Miroslav Opsenica

Personal information
- Date of birth: 2 November 1981
- Place of birth: Gospić, SFR Yugoslavia
- Date of death: 25 May 2011 (aged 29)
- Place of death: Šopić, Serbia
- Height: 1.76 m (5 ft 9 in)
- Position: Left wing

Senior career*
- Years: Team / Apps / (Gls)
- 2001–2006: Mladost Apatin / 134 / (16)
- 2006: Vojvodina / 10 / (0)
- 2007–2009: ŁKS Łódź / 20 / (1)
- 2009–2010: Radnički Sombor / 15 / (6)
- 2010: → Novi Sad (loan) / 13 / (0)
- 2010–2011: Kolubara / 15 / (0)

= Miroslav Opsenica =

Serbian footballer

Miroslav Opsenica (Serbian Cyrillic: Мирослав Опсеница; 2 November 1981 – 25 May 2011) was a Serbian footballer.

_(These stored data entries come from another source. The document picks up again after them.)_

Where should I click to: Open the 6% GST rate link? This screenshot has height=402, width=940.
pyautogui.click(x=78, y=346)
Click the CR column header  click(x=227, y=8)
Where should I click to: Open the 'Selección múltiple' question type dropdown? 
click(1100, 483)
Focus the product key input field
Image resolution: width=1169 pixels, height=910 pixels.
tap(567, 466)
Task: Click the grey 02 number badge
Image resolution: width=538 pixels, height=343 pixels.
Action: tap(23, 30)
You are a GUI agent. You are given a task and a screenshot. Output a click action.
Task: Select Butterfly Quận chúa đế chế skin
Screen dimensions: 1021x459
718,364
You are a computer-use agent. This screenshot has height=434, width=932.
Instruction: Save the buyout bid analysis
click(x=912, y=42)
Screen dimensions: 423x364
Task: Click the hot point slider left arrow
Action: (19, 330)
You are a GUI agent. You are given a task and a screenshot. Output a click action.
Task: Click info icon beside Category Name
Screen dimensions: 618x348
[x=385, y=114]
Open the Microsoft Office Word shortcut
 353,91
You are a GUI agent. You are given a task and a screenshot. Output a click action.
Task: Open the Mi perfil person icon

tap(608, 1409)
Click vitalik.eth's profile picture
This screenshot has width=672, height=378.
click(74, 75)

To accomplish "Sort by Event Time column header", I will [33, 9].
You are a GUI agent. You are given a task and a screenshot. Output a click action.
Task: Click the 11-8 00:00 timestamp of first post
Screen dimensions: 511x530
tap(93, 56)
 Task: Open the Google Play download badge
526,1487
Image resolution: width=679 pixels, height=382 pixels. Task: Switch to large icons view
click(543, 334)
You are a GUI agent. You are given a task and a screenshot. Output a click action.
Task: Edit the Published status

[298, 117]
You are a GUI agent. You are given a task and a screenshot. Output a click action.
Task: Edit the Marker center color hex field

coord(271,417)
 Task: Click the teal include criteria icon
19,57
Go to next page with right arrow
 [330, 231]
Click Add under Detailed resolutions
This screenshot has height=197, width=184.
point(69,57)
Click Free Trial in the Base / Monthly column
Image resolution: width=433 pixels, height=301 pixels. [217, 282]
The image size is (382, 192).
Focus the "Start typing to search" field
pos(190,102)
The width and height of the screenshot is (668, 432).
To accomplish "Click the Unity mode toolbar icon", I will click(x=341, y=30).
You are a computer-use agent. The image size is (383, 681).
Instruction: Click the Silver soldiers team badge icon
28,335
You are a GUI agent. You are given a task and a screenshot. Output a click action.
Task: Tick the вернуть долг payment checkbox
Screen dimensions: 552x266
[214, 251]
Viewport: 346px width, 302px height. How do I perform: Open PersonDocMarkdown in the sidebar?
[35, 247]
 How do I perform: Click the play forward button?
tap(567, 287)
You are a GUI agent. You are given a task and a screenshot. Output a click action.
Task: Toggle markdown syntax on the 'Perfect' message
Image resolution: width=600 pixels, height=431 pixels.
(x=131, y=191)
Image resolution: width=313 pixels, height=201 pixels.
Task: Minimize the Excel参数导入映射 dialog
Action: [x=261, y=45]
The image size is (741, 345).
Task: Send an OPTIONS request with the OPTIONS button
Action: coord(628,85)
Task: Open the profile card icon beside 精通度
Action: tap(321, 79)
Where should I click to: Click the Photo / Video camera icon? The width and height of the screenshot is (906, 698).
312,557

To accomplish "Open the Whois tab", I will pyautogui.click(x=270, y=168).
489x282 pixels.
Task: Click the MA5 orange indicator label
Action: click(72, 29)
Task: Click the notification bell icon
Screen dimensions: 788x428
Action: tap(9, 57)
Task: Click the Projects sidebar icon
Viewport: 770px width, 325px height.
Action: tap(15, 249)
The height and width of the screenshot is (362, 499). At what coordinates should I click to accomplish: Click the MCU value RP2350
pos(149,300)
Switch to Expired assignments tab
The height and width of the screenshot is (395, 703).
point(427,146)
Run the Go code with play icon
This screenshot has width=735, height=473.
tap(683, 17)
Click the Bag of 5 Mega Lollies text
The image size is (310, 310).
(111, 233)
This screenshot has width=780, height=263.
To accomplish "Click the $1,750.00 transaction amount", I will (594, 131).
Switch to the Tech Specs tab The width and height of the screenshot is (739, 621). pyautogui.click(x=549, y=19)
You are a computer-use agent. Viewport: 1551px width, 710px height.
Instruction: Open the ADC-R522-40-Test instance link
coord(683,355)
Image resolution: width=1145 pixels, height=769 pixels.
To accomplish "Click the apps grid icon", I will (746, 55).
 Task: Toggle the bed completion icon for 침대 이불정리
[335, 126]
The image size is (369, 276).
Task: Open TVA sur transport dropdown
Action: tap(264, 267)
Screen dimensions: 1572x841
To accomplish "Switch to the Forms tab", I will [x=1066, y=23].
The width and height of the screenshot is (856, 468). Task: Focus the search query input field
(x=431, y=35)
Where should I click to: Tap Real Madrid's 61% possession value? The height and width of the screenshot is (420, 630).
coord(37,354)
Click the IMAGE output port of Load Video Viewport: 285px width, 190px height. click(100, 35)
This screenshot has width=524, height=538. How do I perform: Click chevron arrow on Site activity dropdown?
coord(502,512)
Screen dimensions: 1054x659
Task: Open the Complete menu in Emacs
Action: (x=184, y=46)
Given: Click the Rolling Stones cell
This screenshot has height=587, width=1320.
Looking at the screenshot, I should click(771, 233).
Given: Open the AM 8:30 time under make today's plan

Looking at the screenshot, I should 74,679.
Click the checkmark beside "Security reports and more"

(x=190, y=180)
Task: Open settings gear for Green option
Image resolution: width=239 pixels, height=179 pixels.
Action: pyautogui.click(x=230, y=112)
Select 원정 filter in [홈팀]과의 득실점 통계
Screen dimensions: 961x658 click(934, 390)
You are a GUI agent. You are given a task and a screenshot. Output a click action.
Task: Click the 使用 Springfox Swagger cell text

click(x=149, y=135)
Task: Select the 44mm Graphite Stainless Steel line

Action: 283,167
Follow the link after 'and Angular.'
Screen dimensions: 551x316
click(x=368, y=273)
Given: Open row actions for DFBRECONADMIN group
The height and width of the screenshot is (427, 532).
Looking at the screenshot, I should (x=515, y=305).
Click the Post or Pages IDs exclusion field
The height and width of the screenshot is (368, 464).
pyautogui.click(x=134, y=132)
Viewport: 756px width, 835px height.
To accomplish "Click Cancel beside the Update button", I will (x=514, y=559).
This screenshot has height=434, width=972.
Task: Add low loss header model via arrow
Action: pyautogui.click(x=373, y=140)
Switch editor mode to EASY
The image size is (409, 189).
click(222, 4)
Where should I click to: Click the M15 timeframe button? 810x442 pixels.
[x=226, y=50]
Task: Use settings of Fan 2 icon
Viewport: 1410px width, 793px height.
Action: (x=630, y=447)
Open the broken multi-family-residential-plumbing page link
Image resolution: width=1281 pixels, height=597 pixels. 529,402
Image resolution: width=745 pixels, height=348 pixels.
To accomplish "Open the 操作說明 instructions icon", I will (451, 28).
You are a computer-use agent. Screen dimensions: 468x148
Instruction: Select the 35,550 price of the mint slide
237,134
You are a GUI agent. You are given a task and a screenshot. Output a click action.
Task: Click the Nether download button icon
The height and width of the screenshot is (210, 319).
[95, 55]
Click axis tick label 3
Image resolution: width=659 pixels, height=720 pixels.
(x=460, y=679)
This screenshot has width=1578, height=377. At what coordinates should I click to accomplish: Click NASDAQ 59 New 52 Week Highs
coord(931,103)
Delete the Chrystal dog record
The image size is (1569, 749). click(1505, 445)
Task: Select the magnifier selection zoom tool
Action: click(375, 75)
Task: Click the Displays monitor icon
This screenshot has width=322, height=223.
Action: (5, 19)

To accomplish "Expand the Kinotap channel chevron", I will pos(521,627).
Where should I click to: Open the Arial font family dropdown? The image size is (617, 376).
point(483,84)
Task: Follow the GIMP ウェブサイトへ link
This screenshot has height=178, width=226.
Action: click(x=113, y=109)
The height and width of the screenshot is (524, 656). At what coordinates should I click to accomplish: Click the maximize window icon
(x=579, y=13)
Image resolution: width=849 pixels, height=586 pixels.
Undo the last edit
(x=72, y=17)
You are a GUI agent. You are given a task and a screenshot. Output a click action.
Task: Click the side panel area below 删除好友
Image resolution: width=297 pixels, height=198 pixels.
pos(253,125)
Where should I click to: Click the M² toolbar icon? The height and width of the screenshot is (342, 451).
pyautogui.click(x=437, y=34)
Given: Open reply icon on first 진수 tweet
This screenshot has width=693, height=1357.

Opsenica was born in Gospić. He played for the Serbian clubs FK Mladost Apatin, FK Vojvodina, FK Radnički Sombor and FK Novi Sad, and the Polish club ŁKS Łódź.

A player of Kolubara at the time, he died in a car accident in Šopić on 25 May 2011, aged 29. He was underway to Kruševac, where he was supposed to play against Napredak.